A segunda, é que os políticos, em Espanha, sabem que não podem governar os espanhóis com o desprezo e o despudor que os políticos portugueses usam, como regra e princípio, para nos governarem. Se os espanhóis fossem tratados como um bando de atrasados mentais, como uma carneirada indolente e amorfa, que a tudo se sujeita servilmente, há muito que teriam queimado vivo quem a tanto se atrevesse.

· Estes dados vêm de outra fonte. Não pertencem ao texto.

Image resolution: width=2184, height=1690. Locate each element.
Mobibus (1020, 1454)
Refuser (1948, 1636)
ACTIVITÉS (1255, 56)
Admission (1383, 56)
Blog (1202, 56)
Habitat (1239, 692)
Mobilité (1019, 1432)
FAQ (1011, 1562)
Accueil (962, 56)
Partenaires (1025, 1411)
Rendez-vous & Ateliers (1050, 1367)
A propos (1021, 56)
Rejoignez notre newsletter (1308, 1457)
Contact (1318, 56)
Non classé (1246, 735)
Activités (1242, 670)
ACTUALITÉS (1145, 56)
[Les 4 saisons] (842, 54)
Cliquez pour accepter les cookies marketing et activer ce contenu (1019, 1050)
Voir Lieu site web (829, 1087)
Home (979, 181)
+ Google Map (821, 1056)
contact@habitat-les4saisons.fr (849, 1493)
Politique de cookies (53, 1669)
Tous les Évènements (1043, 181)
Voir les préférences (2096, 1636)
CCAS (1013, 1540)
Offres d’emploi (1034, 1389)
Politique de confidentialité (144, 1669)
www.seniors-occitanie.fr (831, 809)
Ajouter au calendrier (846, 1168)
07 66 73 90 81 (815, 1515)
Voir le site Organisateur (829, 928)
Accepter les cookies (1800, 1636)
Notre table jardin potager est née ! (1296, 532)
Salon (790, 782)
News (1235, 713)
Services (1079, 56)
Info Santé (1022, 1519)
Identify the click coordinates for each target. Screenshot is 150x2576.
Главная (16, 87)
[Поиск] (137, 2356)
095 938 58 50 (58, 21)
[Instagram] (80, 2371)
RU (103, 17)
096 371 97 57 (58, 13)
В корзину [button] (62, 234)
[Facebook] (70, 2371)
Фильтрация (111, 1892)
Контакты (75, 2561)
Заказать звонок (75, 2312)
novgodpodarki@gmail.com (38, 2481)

Mas nós somos de brandos costumes, como dizia o velho de Santa Comba. Dêem-nos um telemóvel, mesmo que ao dia 15 já não haja dinheiro para o carregar, e já pensamos que somos felizes e modernos. Dêem-nos um computador para vermos pornografia na Internet, e já não pensamos na prestação que se vence no dia seguinte e não há dinheiro para a pagar. Dêem-nos crédito para pagarmos o crédito atrasado, e já respiramos fundo.

E eles a governarem-se e a produzirem leis para legalizar o governanço!

Então, o que fazer? Na opinião de Sampaio, é aumentar a auto-estima e encarar os sacrifícios necessários com um sorriso nos lábios.

Na minha opinião, assim só dá mais do mesmo. Cá por mim, só com uma grande vassoura, que também pode ser um belo pau de marmeleiro. Bordoada nas costas desta malandragem toda. E, já agora, pô-los todos a trabalhar, que é coisa que a maioria deles nunca fez na vida.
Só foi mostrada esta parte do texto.